Task statement
Copy out only the span from the line with "Task: Decrease jeans" to the end of the data, both ends kept, word for word.

Data to process
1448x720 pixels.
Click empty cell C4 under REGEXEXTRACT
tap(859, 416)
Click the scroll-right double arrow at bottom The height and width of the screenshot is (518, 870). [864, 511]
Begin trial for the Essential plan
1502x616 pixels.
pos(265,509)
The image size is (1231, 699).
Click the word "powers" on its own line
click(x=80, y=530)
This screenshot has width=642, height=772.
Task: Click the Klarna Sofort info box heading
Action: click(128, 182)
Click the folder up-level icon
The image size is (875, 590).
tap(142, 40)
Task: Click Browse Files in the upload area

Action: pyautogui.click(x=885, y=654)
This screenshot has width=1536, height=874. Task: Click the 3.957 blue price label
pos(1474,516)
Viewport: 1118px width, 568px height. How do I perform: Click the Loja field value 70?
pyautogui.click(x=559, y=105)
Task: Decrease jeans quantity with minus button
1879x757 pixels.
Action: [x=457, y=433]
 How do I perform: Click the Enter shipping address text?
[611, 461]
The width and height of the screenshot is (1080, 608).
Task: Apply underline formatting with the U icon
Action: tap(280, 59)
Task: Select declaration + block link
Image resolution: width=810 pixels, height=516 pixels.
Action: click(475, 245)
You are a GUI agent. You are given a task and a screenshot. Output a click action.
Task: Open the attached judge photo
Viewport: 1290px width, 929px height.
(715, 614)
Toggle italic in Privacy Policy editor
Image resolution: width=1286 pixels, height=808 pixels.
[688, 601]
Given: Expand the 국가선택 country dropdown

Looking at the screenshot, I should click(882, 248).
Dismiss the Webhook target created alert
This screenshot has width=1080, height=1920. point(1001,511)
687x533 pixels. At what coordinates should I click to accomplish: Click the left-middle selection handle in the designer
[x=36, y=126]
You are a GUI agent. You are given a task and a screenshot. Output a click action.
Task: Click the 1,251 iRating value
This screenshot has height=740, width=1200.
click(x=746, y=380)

Exercise result
Task: Decrease jeans quantity with minus button
1879x757 pixels.
Action: [x=457, y=433]
 How do I perform: Click the Enter shipping address text?
[611, 461]
The width and height of the screenshot is (1080, 608).
Task: Apply underline formatting with the U icon
Action: tap(280, 59)
Task: Select declaration + block link
Image resolution: width=810 pixels, height=516 pixels.
Action: click(475, 245)
You are a GUI agent. You are given a task and a screenshot. Output a click action.
Task: Open the attached judge photo
Viewport: 1290px width, 929px height.
(715, 614)
Toggle italic in Privacy Policy editor
Image resolution: width=1286 pixels, height=808 pixels.
[688, 601]
Given: Expand the 국가선택 country dropdown

Looking at the screenshot, I should click(882, 248).
Dismiss the Webhook target created alert
This screenshot has width=1080, height=1920. point(1001,511)
687x533 pixels. At what coordinates should I click to accomplish: Click the left-middle selection handle in the designer
[x=36, y=126]
You are a GUI agent. You are given a task and a screenshot. Output a click action.
Task: Click the 1,251 iRating value
This screenshot has height=740, width=1200.
click(x=746, y=380)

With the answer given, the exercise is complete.